Selection —
==================================================

London - When William and Harry were small, Princess Diana insisted that if important photographs were being taken of the future king, his younger brother was also in the picture.
She even made a point of bringing Harry to William’s first day at Eton so they could be photographed together and he wouldn’t feel “left out”.
Diana was anxious for Prince Harry to be included in everything. She wanted him to avoid the traditional fate of the second-son “spare” in the Royal Family, left without a significant role while both position and estate (income from the Duchy of Cornwall as Prince of Wales, and from the Crown Estates as sovereign) went to the first-born son.
Perhaps, had she lived, she would have succeeded.
Now, after Harry’s decision to quit the army and prepare to head off for a second “gap year” at the age of 30, it looks as though Diana’s plan has failed. But has it?
In fact, Harry is leaving the Armed Forces - and abandoning the only environment where he could be himself - against almost everyone’s advice, including the entreaties of his father Prince Charles. He is doing it to pursue a dream that he has felt for a long time.
“He wants to go where he is needed, just as his mother did,” says one of his close circle. “He feels he can achieve something worthwhile rather than spend the next 10 years sitting at a desk.”
Harry knew it would be spent mainly at a desk because, to his bitter dismay, further operational postings with his army mates had been closed off to the Queen’s grandson after two tours in Afghanistan, one of them as an Apache helicopter co-pilot gunner which provided him with the excitement he has always craved. Harry did not see himself in the only other possible military role - instructor.

==================================================

Dataset content —
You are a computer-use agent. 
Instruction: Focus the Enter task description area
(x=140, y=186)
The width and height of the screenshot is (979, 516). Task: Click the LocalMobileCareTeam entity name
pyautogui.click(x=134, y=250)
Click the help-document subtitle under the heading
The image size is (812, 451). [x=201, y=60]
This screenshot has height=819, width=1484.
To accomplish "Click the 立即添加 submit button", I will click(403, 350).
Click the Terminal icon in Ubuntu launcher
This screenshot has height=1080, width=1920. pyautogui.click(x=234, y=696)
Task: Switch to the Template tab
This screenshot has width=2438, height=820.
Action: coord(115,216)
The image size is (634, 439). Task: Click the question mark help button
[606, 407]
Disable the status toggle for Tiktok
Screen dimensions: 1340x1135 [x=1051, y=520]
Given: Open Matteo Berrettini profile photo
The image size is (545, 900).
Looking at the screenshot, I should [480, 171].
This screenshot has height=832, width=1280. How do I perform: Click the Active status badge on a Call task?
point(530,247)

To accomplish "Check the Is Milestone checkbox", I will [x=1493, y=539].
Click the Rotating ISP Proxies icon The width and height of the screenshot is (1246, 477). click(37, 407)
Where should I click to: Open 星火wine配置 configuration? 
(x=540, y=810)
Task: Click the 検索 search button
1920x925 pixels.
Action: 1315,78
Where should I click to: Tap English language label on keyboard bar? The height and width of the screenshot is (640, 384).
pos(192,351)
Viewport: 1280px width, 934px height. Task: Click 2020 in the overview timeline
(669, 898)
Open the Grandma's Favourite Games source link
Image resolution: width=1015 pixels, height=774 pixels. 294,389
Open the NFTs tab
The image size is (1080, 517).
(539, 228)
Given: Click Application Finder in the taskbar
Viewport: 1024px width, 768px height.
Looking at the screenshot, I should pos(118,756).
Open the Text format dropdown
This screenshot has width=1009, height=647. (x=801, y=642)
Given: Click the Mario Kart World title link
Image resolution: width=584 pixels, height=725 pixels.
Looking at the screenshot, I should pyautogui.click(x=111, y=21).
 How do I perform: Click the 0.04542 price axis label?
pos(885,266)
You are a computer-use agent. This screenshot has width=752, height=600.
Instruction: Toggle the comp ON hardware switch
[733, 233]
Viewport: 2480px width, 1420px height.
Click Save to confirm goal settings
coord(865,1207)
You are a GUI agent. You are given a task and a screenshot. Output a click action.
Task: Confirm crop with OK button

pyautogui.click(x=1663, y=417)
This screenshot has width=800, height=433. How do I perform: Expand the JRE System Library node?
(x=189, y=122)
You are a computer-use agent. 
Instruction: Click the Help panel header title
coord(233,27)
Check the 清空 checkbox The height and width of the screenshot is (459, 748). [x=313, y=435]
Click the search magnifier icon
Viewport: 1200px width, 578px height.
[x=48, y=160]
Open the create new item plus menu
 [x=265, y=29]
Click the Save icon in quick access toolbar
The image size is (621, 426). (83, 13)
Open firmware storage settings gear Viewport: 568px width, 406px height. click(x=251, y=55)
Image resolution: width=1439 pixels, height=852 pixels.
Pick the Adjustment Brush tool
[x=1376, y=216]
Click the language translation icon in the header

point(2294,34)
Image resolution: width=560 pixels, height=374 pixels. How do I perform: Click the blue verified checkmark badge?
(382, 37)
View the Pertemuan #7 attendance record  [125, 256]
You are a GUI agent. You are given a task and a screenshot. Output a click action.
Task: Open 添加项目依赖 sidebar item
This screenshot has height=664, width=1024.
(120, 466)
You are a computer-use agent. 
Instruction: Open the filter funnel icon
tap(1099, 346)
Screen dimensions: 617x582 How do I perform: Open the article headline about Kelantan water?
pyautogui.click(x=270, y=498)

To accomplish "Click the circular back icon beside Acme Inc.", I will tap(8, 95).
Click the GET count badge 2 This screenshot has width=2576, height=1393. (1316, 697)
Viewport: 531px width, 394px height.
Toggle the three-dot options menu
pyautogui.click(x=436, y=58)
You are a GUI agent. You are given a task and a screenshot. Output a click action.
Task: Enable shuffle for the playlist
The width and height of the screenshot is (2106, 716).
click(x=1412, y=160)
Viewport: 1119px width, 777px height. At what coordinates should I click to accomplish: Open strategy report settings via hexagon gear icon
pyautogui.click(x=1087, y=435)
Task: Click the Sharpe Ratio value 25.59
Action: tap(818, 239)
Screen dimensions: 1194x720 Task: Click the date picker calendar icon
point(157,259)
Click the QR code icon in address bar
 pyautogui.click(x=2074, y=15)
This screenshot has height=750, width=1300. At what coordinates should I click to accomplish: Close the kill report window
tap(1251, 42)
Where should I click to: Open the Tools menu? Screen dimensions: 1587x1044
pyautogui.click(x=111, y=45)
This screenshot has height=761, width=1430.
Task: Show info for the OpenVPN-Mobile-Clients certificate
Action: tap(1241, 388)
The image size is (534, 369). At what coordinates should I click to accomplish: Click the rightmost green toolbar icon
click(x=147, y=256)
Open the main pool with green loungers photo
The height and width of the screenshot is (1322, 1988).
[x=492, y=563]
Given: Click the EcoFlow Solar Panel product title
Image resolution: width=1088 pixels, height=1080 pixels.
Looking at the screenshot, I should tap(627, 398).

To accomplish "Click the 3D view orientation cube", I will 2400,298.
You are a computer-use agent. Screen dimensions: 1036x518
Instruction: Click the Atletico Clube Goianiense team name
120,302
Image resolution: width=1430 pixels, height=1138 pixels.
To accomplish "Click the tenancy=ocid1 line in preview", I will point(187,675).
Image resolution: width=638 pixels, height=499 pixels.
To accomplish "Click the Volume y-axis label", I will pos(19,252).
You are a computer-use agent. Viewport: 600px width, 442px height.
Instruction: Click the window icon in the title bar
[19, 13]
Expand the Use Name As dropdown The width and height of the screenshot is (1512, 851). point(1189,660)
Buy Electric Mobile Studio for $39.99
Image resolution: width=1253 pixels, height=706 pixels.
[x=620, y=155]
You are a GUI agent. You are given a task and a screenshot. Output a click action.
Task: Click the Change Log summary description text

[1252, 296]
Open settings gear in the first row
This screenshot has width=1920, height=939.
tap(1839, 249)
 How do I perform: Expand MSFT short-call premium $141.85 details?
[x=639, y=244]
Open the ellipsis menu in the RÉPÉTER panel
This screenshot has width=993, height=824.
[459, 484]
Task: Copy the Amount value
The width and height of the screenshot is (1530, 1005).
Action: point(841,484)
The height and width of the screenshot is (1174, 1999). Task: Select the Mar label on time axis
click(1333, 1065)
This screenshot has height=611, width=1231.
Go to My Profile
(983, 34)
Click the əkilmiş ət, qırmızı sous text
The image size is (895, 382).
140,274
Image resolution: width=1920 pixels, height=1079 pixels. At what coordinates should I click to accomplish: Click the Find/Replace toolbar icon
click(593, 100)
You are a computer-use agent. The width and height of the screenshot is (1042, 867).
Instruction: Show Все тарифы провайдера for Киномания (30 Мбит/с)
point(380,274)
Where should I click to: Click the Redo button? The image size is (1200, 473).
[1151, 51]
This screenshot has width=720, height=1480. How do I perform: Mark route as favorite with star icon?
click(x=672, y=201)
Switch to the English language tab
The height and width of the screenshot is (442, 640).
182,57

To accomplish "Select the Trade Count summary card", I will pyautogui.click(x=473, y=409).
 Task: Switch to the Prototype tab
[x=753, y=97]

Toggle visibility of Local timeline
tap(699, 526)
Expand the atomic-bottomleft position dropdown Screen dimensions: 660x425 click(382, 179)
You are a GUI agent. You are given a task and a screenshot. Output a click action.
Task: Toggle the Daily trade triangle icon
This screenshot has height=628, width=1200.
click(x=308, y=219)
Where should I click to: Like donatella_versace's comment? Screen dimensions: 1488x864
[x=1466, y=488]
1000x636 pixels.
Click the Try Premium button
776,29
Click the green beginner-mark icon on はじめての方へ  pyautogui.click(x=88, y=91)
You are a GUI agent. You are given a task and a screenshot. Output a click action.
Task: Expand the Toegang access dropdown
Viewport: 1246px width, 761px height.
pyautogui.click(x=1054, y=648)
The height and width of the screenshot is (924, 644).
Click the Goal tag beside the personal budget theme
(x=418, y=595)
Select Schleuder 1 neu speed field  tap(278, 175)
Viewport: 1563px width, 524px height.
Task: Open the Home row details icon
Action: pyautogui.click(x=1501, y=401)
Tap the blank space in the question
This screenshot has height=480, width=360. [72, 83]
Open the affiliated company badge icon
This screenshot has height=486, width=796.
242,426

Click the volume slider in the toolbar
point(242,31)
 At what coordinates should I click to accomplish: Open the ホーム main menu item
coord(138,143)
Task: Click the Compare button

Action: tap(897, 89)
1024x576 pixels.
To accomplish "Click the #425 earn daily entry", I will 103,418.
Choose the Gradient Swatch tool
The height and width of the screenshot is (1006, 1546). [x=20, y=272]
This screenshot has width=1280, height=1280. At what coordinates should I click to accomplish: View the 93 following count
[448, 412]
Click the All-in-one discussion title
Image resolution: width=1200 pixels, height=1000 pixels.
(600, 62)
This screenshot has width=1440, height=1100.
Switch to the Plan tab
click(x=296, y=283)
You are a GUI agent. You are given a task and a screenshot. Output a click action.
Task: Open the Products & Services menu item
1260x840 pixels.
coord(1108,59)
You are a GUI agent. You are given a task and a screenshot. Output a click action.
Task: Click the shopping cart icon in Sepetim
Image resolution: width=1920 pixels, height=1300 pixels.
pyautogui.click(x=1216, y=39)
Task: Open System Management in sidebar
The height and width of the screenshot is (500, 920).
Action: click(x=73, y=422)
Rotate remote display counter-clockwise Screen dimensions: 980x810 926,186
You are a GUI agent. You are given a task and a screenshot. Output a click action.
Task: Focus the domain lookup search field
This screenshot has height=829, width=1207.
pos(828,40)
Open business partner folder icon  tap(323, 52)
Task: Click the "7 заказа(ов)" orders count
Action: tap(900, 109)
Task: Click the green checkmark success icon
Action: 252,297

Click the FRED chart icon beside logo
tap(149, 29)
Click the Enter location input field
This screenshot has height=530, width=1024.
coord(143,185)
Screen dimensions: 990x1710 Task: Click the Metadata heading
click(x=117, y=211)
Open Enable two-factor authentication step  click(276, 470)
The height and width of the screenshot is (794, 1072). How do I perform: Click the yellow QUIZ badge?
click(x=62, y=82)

==================================================

What is asked —
**1)** Rewrite the paragraph of the Prince Harry article beginning "Diana was anxious for Prince Harry" as a shorter version that keeps its main facts.
**2)** Answer these questions from the Prince Harry article:
(a) At which school did William have the first day that Diana brought Harry along to?
(b) How many tours in Afghanistan had Harry completed?
(c) At what age is Harry preparing to head off for a second "gap year"?
**3)** Carry on the Prince Harry article from its final sentence.

Outputs for the tasks —
**1)** Diana wanted Harry included in everything. She hoped he would escape the usual fate of the royal "spare," a second son left without a significant role while the position and estate went to the first-born son: Duchy of Cornwall income as Prince of Wales, then Crown Estates income as sovereign.

**2)**
(a) Eton
(b) Two
(c) 30

**3)**
In recent times, especially after the scrapes he has got himself into, Harry has listened closely to what his father has had to say. But when it came to his army career, the time-honoured safe harbour for royal princes, he would not listen.
For two years he has privately brooded about the incident in Las Vegas when he was unwittingly photographed romping naked with a girl while playing “strip billiards” in his hotel suite.
“I let myself down, I let my family down, I let other people down,” he said at the time. That is understood to be the low-point episode that made him decide he had to do “something special” to justify his royal birth and privilege.
It was entirely his decision to leave the career he’d dreamed about for as long as he could remember after being smeared with camouflage paint, putting on fatigues and clambering into a Scimitar armoured vehicle in front of his beaming mother when he was eight.
Looking at him then, and in the years that followed, Diana always felt that Harry would be fine because she knew he wanted to be a soldier and that the army would take care of him.
“She’d be concerned that he was giving up what he loved,” says one of her old friends.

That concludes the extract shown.